• **Task item**
Show only those lines of the entries where the string "computer" is found.

◇ ◇ ◇

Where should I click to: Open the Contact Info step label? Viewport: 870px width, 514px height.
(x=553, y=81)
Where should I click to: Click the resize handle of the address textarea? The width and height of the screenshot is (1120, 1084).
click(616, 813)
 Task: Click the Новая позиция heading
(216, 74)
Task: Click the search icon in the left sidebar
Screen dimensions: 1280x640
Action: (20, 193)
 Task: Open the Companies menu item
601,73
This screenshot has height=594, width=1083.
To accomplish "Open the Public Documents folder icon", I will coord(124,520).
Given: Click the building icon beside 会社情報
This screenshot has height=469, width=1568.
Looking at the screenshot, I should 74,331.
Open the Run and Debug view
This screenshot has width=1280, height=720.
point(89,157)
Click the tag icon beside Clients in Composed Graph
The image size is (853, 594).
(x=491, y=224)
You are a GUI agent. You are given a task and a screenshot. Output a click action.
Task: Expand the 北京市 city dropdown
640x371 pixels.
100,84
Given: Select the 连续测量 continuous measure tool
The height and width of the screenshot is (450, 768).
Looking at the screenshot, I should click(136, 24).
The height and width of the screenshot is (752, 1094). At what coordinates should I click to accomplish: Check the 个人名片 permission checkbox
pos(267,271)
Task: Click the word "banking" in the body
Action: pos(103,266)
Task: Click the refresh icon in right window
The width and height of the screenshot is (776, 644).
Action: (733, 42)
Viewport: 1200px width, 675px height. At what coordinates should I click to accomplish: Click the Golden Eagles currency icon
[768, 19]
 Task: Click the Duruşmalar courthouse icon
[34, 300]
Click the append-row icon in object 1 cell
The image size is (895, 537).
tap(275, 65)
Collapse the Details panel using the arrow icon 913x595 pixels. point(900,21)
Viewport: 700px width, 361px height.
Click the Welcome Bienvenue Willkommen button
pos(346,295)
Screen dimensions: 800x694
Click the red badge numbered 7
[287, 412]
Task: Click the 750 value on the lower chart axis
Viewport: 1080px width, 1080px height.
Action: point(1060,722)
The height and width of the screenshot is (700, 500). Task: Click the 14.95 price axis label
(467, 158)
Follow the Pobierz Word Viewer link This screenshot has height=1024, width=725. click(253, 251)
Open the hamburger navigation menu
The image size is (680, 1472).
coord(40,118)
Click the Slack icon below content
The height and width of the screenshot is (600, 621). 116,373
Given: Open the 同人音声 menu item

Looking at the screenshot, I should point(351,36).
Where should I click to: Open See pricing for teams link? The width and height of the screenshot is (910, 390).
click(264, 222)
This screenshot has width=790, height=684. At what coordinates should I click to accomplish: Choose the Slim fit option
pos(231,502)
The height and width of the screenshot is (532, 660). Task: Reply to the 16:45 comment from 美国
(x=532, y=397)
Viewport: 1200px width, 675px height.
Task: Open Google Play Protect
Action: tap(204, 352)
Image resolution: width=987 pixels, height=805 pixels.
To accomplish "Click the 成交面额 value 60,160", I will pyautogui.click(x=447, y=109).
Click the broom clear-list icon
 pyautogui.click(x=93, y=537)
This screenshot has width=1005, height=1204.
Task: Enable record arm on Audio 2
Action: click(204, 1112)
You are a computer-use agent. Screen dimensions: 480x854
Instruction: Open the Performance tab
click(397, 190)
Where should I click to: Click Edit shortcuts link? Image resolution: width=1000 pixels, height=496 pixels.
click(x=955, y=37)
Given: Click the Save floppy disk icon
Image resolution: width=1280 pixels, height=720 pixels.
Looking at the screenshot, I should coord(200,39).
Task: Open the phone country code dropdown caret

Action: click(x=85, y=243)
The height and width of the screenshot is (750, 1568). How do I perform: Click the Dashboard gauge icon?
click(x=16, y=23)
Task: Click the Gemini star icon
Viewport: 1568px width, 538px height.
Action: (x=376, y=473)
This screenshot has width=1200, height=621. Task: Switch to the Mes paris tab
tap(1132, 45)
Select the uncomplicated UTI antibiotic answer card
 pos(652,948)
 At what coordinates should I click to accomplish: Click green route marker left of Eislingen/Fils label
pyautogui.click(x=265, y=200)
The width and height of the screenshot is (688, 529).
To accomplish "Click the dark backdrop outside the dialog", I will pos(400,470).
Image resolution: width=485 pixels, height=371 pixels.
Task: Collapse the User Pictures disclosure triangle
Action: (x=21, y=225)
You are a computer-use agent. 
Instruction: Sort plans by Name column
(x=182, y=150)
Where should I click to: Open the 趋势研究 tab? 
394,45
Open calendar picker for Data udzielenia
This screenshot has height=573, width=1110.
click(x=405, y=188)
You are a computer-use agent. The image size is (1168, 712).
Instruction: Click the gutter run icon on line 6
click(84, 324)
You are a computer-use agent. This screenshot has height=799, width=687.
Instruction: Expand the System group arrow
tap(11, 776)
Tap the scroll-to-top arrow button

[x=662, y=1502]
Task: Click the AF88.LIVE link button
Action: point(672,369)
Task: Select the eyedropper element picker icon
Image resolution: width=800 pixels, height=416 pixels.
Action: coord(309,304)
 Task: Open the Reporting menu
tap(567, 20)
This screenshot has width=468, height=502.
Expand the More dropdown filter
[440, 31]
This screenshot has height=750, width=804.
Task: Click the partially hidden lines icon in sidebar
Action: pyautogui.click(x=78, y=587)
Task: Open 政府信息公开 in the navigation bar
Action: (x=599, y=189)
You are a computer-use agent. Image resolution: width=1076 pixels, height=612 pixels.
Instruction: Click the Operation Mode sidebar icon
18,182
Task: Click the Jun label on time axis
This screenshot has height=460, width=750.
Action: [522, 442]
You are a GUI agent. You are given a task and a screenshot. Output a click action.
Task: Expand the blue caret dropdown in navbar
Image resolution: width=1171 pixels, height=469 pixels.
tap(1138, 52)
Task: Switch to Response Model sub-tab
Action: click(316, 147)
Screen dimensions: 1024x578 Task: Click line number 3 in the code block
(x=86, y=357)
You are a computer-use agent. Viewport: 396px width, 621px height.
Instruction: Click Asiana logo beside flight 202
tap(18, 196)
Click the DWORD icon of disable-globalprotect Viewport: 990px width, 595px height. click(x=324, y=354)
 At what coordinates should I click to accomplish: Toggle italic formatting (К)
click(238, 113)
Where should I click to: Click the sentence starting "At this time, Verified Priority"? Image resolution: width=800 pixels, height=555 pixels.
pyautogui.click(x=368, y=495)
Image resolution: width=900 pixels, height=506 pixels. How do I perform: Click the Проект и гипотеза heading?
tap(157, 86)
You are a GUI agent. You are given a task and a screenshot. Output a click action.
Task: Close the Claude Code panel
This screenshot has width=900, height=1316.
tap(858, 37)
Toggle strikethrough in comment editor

◇ ◇ ◇

• **Response below**
You are a computer-use agent. Screen dimensions: 480x854
You are a computer-use agent. 
You are a computer-use agent. The image size is (1168, 712).
You are a computer-use agent. This screenshot has height=799, width=687.
You are a computer-use agent. Image resolution: width=1076 pixels, height=612 pixels.
You are a computer-use agent. Viewport: 396px width, 621px height.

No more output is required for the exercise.